*About this task*. Please restate the records below verbatim, omitting every image they hold.

*Records for this task*.
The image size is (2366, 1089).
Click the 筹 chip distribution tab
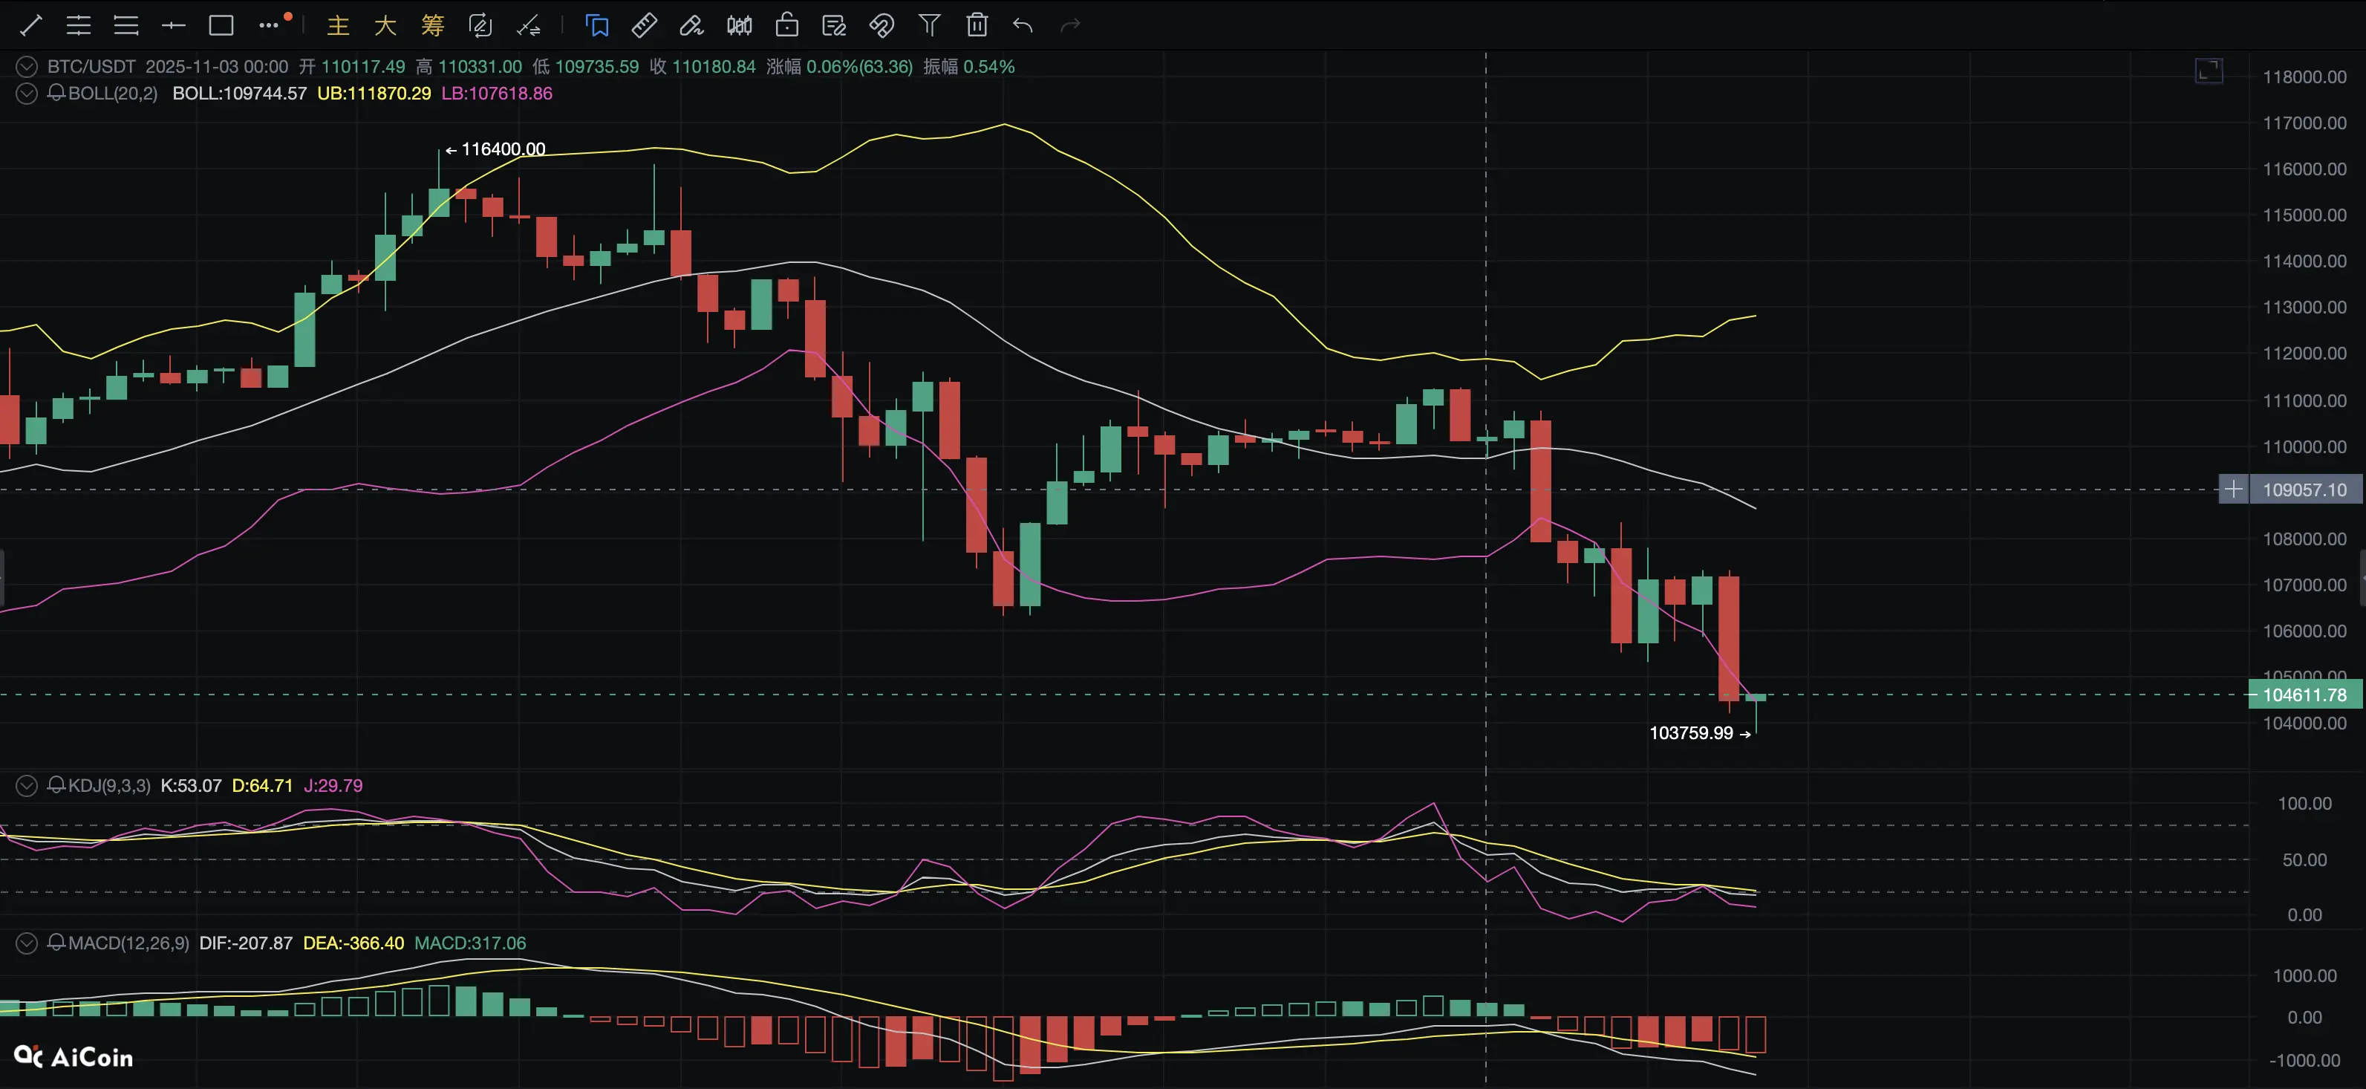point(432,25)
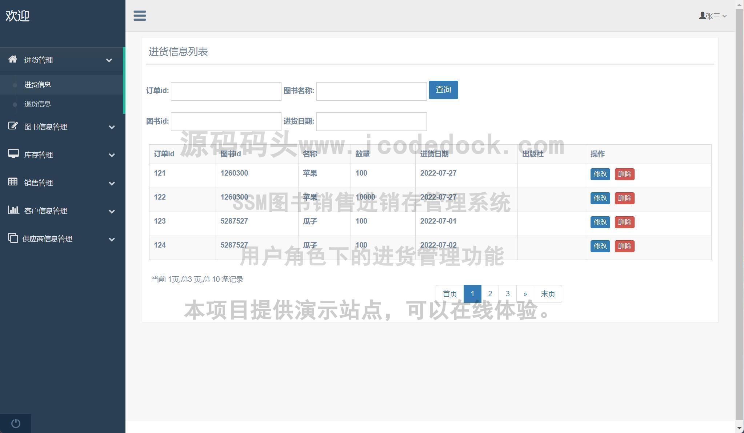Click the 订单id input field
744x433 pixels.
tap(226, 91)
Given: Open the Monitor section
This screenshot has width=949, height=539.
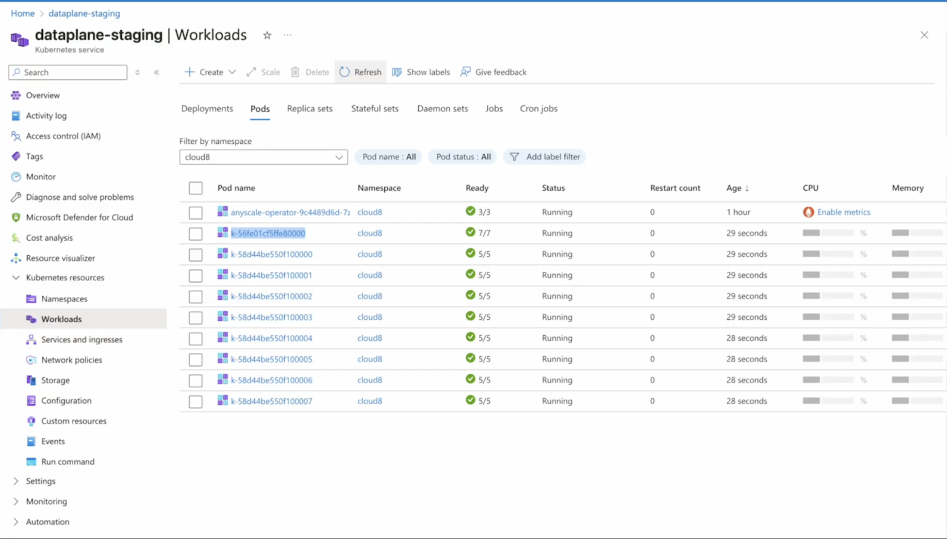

*Answer to this exercise*.
The image size is (2366, 1089).
Click the 筹 chip distribution tab
point(432,25)
Click the 订单id input field
744x433 pixels.
tap(226, 91)
Given: Open the Monitor section
This screenshot has width=949, height=539.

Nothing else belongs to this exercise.